──────── SUPPLIED DATA ────────

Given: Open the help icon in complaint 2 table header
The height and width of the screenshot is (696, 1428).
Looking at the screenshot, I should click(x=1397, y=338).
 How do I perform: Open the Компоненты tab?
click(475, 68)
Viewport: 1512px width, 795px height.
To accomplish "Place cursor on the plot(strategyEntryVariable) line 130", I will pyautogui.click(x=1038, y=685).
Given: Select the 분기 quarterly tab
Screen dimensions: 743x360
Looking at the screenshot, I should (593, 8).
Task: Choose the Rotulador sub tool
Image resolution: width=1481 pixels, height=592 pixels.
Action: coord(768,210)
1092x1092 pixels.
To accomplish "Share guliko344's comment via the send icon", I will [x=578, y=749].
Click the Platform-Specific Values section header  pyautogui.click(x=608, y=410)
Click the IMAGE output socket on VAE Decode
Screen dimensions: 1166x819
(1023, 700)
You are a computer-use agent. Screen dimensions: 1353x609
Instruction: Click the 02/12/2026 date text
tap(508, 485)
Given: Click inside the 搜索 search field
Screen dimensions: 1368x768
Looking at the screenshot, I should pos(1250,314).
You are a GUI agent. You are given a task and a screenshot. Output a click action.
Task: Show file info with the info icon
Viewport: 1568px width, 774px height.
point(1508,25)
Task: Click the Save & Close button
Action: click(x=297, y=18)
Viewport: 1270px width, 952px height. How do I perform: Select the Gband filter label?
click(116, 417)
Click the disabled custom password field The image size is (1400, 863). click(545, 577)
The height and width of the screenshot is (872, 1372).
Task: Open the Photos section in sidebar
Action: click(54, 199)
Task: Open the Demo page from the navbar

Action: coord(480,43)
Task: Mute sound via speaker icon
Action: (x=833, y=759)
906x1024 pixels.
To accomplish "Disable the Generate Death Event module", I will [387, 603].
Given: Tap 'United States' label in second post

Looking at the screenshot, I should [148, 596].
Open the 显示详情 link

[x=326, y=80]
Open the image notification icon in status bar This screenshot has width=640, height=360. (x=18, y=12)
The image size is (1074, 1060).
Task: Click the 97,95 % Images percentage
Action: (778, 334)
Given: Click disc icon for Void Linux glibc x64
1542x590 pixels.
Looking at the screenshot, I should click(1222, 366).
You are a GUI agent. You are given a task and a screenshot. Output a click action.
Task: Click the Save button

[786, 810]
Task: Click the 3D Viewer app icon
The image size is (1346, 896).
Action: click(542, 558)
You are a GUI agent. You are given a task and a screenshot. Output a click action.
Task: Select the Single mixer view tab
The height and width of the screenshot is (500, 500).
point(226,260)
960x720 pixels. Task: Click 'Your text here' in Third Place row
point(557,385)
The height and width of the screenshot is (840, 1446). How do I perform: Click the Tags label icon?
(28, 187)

────────

* ABOUT THIS TASK: Could you return all the data above exactly as it appears?

* OUTPUT FOR THIS TASK:
Given: Open the help icon in complaint 2 table header
The height and width of the screenshot is (696, 1428).
Looking at the screenshot, I should click(x=1397, y=338).
 How do I perform: Open the Компоненты tab?
click(475, 68)
Viewport: 1512px width, 795px height.
To accomplish "Place cursor on the plot(strategyEntryVariable) line 130", I will pyautogui.click(x=1038, y=685).
Given: Select the 분기 quarterly tab
Screen dimensions: 743x360
Looking at the screenshot, I should (593, 8).
Task: Choose the Rotulador sub tool
Image resolution: width=1481 pixels, height=592 pixels.
Action: coord(768,210)
1092x1092 pixels.
To accomplish "Share guliko344's comment via the send icon", I will [x=578, y=749].
Click the Platform-Specific Values section header  pyautogui.click(x=608, y=410)
Click the IMAGE output socket on VAE Decode
Screen dimensions: 1166x819
(1023, 700)
You are a computer-use agent. Screen dimensions: 1353x609
Instruction: Click the 02/12/2026 date text
tap(508, 485)
Given: Click inside the 搜索 search field
Screen dimensions: 1368x768
Looking at the screenshot, I should pos(1250,314).
You are a GUI agent. You are given a task and a screenshot. Output a click action.
Task: Show file info with the info icon
Viewport: 1568px width, 774px height.
point(1508,25)
Task: Click the Save & Close button
Action: click(x=297, y=18)
Viewport: 1270px width, 952px height. How do I perform: Select the Gband filter label?
click(116, 417)
Click the disabled custom password field The image size is (1400, 863). click(545, 577)
The height and width of the screenshot is (872, 1372).
Task: Open the Photos section in sidebar
Action: click(54, 199)
Task: Open the Demo page from the navbar

Action: coord(480,43)
Task: Mute sound via speaker icon
Action: (x=833, y=759)
906x1024 pixels.
To accomplish "Disable the Generate Death Event module", I will [387, 603].
Given: Tap 'United States' label in second post

Looking at the screenshot, I should [148, 596].
Open the 显示详情 link

[x=326, y=80]
Open the image notification icon in status bar This screenshot has width=640, height=360. (x=18, y=12)
The image size is (1074, 1060).
Task: Click the 97,95 % Images percentage
Action: (778, 334)
Given: Click disc icon for Void Linux glibc x64
1542x590 pixels.
Looking at the screenshot, I should click(1222, 366).
You are a GUI agent. You are given a task and a screenshot. Output a click action.
Task: Click the Save button

[786, 810]
Task: Click the 3D Viewer app icon
The image size is (1346, 896).
Action: click(542, 558)
You are a GUI agent. You are given a task and a screenshot. Output a click action.
Task: Select the Single mixer view tab
The height and width of the screenshot is (500, 500).
point(226,260)
960x720 pixels. Task: Click 'Your text here' in Third Place row
point(557,385)
The height and width of the screenshot is (840, 1446). How do I perform: Click the Tags label icon?
(28, 187)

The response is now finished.